*PROBLEM DETAILS*
Using the records below, quote only the span that opens with the line containing "This screenshot has height=872, width=1372." and closes with the line containing "Given: Click the 30% progress ring", exactly and inclusively.

--- SUPPLIED RECORDS Enclosed Below ---

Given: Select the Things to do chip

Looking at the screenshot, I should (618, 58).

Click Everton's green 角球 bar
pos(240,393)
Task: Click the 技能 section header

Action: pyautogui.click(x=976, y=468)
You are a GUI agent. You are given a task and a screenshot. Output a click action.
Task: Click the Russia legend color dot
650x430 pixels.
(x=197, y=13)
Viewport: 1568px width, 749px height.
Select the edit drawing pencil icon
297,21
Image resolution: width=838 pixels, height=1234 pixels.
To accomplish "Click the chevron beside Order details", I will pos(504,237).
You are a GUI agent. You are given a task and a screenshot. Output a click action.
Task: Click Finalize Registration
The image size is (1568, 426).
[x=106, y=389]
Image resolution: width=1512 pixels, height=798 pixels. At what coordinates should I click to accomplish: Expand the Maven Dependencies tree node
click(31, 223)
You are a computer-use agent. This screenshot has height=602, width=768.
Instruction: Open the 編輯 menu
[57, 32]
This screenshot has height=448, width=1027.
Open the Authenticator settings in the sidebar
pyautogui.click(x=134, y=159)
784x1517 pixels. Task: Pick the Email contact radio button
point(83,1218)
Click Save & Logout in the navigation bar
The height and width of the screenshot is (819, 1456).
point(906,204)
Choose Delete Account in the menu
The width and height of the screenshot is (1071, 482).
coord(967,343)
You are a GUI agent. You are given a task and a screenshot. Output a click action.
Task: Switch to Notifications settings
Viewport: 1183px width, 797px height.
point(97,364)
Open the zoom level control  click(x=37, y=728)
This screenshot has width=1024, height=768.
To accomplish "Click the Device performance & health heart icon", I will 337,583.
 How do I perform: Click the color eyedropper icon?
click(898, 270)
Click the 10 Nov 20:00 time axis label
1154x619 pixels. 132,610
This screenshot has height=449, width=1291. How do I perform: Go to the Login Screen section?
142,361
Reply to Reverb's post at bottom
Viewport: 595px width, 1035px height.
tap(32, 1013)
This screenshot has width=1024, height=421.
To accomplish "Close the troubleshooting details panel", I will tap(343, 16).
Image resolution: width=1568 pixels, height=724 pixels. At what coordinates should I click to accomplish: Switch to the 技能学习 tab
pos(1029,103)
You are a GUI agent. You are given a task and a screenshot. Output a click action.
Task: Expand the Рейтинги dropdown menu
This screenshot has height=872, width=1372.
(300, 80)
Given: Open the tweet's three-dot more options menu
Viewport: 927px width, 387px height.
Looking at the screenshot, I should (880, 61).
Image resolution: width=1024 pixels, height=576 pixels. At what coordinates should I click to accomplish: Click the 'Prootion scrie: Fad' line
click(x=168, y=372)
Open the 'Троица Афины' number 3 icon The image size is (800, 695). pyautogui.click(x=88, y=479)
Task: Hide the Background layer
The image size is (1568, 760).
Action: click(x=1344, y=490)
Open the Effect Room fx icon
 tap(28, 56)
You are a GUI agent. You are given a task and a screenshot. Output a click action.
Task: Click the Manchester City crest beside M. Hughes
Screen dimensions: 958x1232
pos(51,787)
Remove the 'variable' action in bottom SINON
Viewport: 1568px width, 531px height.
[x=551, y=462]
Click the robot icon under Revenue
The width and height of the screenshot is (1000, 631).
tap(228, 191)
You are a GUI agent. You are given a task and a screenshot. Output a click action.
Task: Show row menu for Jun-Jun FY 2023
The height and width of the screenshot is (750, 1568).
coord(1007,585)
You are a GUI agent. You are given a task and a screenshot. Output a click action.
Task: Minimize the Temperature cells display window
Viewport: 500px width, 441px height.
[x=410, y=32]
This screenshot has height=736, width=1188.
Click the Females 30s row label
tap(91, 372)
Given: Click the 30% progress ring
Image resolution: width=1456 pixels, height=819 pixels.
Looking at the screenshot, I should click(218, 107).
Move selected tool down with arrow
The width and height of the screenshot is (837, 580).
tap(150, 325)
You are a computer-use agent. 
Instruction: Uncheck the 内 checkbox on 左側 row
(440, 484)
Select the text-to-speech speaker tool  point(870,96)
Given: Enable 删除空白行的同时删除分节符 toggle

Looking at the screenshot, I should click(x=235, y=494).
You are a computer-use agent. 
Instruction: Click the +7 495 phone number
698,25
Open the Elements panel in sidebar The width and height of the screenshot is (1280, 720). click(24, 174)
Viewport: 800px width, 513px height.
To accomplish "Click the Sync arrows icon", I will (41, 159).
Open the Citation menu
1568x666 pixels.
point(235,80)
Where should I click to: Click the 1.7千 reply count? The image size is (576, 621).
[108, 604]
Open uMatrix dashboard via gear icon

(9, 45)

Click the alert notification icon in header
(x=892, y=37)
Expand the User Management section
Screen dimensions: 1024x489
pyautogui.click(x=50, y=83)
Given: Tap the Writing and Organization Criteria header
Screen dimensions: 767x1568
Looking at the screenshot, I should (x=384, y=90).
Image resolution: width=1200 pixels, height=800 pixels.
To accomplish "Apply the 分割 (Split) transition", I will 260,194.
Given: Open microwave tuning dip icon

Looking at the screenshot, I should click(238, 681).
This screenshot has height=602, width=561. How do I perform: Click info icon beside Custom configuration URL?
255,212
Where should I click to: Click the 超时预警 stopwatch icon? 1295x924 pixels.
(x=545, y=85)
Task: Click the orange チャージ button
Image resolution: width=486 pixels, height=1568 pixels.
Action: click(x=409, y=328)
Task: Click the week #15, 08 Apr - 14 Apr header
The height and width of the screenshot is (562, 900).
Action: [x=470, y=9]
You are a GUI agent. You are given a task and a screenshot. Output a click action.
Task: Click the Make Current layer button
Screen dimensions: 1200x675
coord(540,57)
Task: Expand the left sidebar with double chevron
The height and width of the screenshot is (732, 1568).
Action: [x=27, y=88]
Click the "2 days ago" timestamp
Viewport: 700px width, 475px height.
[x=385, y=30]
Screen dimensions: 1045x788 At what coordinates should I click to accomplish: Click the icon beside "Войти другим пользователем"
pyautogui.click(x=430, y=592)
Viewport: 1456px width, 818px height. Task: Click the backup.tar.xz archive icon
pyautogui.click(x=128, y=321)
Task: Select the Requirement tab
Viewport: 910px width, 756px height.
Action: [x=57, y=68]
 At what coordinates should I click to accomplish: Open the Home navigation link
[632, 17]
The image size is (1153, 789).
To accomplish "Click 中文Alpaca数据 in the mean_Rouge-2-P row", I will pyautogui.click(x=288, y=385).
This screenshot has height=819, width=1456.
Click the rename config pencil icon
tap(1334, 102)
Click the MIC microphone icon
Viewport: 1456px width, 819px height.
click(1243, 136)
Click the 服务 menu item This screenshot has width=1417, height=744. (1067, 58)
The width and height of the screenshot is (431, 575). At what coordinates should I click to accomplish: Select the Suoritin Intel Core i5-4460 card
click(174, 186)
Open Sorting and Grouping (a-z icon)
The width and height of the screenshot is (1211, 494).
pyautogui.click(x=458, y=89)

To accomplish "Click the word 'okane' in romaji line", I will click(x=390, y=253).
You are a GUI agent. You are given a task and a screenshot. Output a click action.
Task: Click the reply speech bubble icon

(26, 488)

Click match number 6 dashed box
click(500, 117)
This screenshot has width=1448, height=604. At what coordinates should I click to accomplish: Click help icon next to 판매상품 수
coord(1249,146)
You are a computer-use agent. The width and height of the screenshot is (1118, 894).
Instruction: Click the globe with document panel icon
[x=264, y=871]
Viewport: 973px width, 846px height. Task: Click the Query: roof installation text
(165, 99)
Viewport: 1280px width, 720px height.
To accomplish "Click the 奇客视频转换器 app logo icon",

--- End of Enclosed SUPPLIED RECORDS ---

*SOLUTION*
This screenshot has height=872, width=1372.
(300, 80)
Given: Open the tweet's three-dot more options menu
Viewport: 927px width, 387px height.
Looking at the screenshot, I should (880, 61).
Image resolution: width=1024 pixels, height=576 pixels. At what coordinates should I click to accomplish: Click the 'Prootion scrie: Fad' line
click(x=168, y=372)
Open the 'Троица Афины' number 3 icon The image size is (800, 695). pyautogui.click(x=88, y=479)
Task: Hide the Background layer
The image size is (1568, 760).
Action: click(x=1344, y=490)
Open the Effect Room fx icon
 tap(28, 56)
You are a GUI agent. You are given a task and a screenshot. Output a click action.
Task: Click the Manchester City crest beside M. Hughes
Screen dimensions: 958x1232
pos(51,787)
Remove the 'variable' action in bottom SINON
Viewport: 1568px width, 531px height.
[x=551, y=462]
Click the robot icon under Revenue
The width and height of the screenshot is (1000, 631).
tap(228, 191)
You are a GUI agent. You are given a task and a screenshot. Output a click action.
Task: Show row menu for Jun-Jun FY 2023
The height and width of the screenshot is (750, 1568).
coord(1007,585)
You are a GUI agent. You are given a task and a screenshot. Output a click action.
Task: Minimize the Temperature cells display window
Viewport: 500px width, 441px height.
[x=410, y=32]
This screenshot has height=736, width=1188.
Click the Females 30s row label
tap(91, 372)
Given: Click the 30% progress ring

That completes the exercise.